Default: [ ''cargo $cargo_options test $cargo_test_options'' ]
cargoTestOptions Options passed to cargo test, i.e. cargo test <OPTS>. These options can be accessed during the build through the environment variable cargo_test_options.
Note: these values are not (shell) escaped, meaning that you can use environment variables but must be careful when introducing e.g. spaces.
The argument must be a function modifying the default value.
Default: [ "$cargo_release" ''-j "$NIX_BUILD_CORES"'' ]
buildInputs Extra buildInputs to all derivations. Default: []
cargoOptions Options passed to all cargo commands, i.e. cargo <OPTS> .... These options can be accessed during the build through the environment variable cargo_options.
Note: these values are not (shell) escaped, meaning that you can use environment variables but must be careful when introducing e.g. spaces.
The argument must be a function modifying the default value.
Default: [ "-Z" "unstable-options" ]
doDoc When true, cargo doc is run and a new output doc is generated. Default: false
release When true, all cargo builds are run with --release. The environment variable cargo_release is set to --release iff this option is set. Default: true
override An override for all derivations involved in the build. Default: (x: x)
singleStep When true, no intermediary (dependency-only) build is run. Enabling singleStep greatly reduces the incrementality of the builds. Default: false
targets The targets to build if the Cargo.toml is a virtual manifest.
copyBins When true, the resulting binaries are copied to $out/bin.
Note: this relies on cargo's --message-format argument, set in the default cargoBuildOptions. Default: true
copyBinsFilter A jq filter for selecting which build artifacts to release. This is run on cargo's --message-format JSON output.
The value is written to the cargo_bins_jq_filter variable. Default: ''select(.reason == "compiler-artifact" and .executable != null and .profile.test == false)''
copyDocsToSeparateOutput When true, the documentation is generated in a different output, doc. Default: true
doDocFail When true, the build fails if the documentation step fails; otherwise the failure is ignored. Default: false
removeReferencesToSrcFromDocs When true, references to the nix store are removed from the generated documentation. Default: true
compressTarget When true, the build output of intermediary builds is compressed with Zstandard. This reduces the size of closures. Default: true
copyTarget When true, the target/ directory is copied to $out. Default: false
usePureFromTOML Whether to use the fromTOML built-in or not. When set to false the python package remarshal is used instead (in a derivation) and the JSON output is read with builtins.fromJSON. This is a workaround for old versions of Nix. May be used safely from Nix 2.3 onwards where all bugs in builtins.fromTOML seem to have been fixed. Default: true

Comparison

There are two other notable Rust frameworks in Nix: rustPlatform and carnix.

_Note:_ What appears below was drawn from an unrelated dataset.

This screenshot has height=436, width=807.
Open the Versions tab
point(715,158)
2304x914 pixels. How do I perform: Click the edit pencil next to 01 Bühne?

naersk uses cargo directly, as opposed to carnix which emulates cargo's build logic. Moreover naersk sources build information directly from the project's Cargo.lock which makes any code generation unnecessary.

For the same reason, naersk does not need anything like rustPlatform's cargoSha256. All crates are downloaded using the sha256 checksums provided in the project's Cargo.lock.

Finally naersk supports incremental builds by first performing a dependency-only build, and then a build that depends on the top-level crate's code and configuration.